- [Task requirements] Reproduce exactly the lines from the one containing "Туя (440, 1275)" through the last line of the records below, both included, and nothing else.

- [Source records]

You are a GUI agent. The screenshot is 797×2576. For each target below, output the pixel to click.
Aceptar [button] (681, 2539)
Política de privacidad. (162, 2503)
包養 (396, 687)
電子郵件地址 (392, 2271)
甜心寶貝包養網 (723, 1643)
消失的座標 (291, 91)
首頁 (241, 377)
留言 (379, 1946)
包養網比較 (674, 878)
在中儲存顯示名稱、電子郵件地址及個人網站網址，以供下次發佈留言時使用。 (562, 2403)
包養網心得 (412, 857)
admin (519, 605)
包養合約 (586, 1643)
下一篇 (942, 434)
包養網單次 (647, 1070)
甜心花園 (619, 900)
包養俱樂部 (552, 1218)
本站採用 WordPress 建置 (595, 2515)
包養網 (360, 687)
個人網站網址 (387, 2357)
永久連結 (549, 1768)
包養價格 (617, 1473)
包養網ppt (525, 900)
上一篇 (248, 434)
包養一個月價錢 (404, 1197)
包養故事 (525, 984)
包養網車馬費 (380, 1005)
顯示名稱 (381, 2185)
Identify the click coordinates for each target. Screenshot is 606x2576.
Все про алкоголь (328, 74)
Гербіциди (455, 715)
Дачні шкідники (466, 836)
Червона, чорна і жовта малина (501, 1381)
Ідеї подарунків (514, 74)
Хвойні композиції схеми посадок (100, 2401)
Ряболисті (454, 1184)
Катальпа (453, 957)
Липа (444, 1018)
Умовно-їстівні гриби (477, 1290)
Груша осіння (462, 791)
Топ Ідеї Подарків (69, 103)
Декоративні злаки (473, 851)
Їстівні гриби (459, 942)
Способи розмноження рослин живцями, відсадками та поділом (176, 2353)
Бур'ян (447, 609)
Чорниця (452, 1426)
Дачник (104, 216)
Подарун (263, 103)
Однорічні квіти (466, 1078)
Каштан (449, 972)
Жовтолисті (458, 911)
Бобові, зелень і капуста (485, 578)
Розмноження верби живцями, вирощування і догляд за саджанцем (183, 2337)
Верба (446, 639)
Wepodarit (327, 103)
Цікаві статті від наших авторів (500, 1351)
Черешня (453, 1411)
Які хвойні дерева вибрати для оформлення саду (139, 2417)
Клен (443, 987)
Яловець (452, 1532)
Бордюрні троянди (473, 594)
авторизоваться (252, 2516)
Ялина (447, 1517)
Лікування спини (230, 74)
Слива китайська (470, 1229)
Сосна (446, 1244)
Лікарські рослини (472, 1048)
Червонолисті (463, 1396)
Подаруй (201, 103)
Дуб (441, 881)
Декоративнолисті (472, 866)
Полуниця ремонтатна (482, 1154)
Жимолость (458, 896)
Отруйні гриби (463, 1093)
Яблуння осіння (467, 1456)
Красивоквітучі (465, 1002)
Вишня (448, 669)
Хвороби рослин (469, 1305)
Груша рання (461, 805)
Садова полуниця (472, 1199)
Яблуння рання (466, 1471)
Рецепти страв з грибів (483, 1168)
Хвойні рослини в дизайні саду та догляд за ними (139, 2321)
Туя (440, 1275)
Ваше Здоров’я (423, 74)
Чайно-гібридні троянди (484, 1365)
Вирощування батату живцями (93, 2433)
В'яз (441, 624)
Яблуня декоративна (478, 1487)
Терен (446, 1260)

- [Your solution]
Туя (440, 1275)
Ваше Здоров’я (423, 74)
Чайно-гібридні троянди (484, 1365)
Вирощування батату живцями (93, 2433)
В'яз (441, 624)
Яблуня декоративна (478, 1487)
Терен (446, 1260)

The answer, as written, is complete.